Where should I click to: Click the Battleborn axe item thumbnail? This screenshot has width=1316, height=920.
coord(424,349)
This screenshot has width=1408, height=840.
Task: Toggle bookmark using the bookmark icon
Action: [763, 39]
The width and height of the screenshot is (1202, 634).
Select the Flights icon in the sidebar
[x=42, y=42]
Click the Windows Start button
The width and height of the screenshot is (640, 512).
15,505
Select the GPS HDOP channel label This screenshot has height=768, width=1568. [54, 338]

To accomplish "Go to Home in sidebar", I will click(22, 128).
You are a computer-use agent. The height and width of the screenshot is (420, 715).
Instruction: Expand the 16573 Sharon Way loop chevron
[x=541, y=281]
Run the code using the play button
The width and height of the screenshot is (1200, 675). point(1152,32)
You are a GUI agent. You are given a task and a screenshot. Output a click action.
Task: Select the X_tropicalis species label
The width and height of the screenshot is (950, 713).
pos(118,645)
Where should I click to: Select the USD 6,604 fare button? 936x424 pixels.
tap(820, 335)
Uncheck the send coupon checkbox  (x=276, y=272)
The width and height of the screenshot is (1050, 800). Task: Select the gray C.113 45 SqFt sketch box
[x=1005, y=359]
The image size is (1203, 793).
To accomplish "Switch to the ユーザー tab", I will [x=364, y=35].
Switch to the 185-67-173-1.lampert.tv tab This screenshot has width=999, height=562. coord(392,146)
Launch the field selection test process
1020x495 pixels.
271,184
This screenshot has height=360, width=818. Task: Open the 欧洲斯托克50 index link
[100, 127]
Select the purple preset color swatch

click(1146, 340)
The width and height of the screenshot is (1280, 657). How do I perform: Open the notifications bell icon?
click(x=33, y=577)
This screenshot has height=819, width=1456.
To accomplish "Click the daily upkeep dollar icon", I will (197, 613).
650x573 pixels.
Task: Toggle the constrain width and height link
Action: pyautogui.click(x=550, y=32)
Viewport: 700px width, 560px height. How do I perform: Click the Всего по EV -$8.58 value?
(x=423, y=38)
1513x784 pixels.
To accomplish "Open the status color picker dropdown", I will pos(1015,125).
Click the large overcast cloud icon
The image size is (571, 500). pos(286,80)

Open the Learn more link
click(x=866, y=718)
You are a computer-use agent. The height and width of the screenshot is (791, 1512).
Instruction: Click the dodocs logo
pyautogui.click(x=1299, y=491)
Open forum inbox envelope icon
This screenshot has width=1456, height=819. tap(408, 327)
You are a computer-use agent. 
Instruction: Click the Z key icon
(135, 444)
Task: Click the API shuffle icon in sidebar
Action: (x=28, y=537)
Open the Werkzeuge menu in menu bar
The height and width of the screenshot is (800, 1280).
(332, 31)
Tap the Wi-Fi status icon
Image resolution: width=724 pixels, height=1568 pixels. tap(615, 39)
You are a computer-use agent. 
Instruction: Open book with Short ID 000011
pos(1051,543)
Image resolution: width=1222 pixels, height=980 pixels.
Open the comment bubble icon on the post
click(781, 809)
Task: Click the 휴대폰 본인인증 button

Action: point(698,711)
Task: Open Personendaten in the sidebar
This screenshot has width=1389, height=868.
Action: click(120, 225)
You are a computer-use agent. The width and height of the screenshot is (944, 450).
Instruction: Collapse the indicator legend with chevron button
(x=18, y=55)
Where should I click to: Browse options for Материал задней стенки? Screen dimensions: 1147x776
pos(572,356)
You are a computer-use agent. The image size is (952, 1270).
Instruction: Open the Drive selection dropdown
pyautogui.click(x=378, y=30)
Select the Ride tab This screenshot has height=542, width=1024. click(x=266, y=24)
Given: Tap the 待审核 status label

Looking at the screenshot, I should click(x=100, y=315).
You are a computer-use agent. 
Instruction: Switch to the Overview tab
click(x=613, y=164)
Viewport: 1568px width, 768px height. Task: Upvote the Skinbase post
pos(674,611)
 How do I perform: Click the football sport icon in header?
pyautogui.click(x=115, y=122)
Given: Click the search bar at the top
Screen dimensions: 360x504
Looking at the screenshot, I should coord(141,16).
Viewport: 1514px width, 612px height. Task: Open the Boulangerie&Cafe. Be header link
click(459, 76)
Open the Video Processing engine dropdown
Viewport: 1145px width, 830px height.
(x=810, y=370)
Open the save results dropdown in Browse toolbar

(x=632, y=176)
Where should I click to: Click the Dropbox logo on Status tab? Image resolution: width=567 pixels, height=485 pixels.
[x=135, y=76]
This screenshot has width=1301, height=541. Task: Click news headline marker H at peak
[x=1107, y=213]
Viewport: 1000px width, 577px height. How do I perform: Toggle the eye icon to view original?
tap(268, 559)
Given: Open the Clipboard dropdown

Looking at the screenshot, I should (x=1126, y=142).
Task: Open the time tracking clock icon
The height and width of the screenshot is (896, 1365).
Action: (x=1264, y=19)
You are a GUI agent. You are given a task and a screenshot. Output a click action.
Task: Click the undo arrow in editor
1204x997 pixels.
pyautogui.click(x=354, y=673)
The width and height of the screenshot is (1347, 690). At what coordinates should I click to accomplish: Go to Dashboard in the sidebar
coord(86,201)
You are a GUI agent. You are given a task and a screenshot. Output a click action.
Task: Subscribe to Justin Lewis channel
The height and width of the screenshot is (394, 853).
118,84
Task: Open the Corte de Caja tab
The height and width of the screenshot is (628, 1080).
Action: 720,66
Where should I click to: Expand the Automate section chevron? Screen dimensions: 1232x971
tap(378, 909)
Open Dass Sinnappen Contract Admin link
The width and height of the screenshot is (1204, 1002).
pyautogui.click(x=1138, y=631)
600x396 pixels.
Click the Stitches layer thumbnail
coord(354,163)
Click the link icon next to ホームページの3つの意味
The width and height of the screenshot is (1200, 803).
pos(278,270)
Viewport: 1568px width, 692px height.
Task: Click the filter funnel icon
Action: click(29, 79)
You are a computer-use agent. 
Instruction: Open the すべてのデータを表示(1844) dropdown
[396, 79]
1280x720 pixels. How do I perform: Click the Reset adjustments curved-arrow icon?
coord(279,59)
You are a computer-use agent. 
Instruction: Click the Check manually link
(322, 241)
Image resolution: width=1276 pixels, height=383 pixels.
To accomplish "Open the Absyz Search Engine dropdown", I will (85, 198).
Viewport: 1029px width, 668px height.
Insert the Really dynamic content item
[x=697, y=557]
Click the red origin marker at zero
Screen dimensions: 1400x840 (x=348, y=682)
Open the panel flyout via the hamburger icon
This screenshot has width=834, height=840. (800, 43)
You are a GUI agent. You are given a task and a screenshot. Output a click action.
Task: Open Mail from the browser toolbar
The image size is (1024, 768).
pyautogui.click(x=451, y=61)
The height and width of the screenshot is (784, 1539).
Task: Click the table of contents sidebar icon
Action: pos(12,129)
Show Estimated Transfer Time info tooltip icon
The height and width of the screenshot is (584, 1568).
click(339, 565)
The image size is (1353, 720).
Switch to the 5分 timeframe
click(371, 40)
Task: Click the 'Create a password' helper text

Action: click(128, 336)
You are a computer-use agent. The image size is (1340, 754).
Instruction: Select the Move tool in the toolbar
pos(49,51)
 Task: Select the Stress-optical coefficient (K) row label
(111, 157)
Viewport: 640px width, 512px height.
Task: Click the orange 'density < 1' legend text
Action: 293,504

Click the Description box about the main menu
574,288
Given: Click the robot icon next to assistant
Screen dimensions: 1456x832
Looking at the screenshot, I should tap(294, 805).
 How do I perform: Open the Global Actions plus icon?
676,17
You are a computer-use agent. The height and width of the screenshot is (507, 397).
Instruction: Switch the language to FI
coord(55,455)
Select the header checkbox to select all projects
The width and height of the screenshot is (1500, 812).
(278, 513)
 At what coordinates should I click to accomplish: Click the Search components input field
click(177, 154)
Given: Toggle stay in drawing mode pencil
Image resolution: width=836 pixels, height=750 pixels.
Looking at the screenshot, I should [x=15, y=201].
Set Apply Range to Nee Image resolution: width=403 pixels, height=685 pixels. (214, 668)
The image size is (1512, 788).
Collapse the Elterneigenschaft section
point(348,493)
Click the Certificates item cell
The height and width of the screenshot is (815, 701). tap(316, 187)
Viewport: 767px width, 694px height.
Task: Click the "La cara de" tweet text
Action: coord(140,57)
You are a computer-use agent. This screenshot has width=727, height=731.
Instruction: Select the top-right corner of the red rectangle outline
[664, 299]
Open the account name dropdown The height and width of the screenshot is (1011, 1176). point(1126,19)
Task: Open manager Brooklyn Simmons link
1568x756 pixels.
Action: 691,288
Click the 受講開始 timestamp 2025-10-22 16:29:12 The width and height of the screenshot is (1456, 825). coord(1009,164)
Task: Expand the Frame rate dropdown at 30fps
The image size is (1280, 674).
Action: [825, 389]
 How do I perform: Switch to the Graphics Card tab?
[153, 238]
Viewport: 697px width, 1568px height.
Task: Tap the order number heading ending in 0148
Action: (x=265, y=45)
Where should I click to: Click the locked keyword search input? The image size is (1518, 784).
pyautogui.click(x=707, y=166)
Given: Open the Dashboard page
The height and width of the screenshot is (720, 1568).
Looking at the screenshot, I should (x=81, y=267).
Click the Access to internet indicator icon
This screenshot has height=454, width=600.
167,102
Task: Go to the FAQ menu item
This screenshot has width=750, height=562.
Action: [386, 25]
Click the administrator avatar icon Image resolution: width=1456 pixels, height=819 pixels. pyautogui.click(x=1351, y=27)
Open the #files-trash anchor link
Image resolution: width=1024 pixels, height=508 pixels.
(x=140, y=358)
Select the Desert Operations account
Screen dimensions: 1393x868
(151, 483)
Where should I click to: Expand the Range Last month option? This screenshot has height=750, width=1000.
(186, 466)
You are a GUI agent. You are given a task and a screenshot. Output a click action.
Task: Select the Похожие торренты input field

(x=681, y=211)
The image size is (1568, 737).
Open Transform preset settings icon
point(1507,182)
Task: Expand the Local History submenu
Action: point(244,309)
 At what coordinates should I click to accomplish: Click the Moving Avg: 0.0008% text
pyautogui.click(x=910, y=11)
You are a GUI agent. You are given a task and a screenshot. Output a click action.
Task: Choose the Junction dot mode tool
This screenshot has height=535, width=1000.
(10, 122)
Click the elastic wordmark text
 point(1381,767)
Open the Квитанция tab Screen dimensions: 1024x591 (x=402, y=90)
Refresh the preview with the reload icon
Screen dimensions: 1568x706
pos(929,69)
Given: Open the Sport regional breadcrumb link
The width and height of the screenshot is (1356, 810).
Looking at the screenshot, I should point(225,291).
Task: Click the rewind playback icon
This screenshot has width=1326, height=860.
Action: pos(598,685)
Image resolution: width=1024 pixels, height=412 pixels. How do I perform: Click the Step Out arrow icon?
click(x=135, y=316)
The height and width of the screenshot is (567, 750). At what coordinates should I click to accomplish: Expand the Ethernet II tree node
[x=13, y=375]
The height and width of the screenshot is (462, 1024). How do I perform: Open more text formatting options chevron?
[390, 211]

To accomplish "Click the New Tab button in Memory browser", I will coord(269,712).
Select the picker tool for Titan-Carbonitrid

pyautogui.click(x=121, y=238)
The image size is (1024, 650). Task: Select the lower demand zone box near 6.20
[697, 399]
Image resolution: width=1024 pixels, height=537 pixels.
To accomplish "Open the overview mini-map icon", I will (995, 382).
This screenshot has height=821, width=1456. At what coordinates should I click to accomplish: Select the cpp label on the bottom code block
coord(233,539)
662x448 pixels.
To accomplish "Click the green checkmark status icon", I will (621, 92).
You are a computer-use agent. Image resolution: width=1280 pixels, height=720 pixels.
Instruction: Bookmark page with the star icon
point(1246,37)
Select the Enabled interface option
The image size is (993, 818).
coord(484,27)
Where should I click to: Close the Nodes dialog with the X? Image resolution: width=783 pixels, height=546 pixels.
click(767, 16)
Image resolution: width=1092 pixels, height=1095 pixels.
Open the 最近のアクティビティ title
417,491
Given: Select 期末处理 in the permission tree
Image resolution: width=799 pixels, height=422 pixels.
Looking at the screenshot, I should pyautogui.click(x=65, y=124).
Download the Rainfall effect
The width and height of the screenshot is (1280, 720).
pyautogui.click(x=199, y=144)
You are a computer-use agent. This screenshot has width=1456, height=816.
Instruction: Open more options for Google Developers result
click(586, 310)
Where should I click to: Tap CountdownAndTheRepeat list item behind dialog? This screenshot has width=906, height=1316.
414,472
********************
▶ [EXERCISE TASK] Rewrite as a numbered list the lines beginning with the one containing "The image size is (1024, 650)." and continuing through the one containing "will (621, 92).", skipping any blank lines.

▶ [WRITTEN SOLUTION]
1. The image size is (1024, 650). Task: Select the lower demand zone box near 6.20
2. [697, 399]
3. Image resolution: width=1024 pixels, height=537 pixels.
4. To accomplish "Open the overview mini-map icon", I will (995, 382).
5. This screenshot has height=821, width=1456. At what coordinates should I click to accomplish: Select the cpp label on the bottom code block
6. coord(233,539)
7. 662x448 pixels.
8. To accomplish "Click the green checkmark status icon", I will (621, 92).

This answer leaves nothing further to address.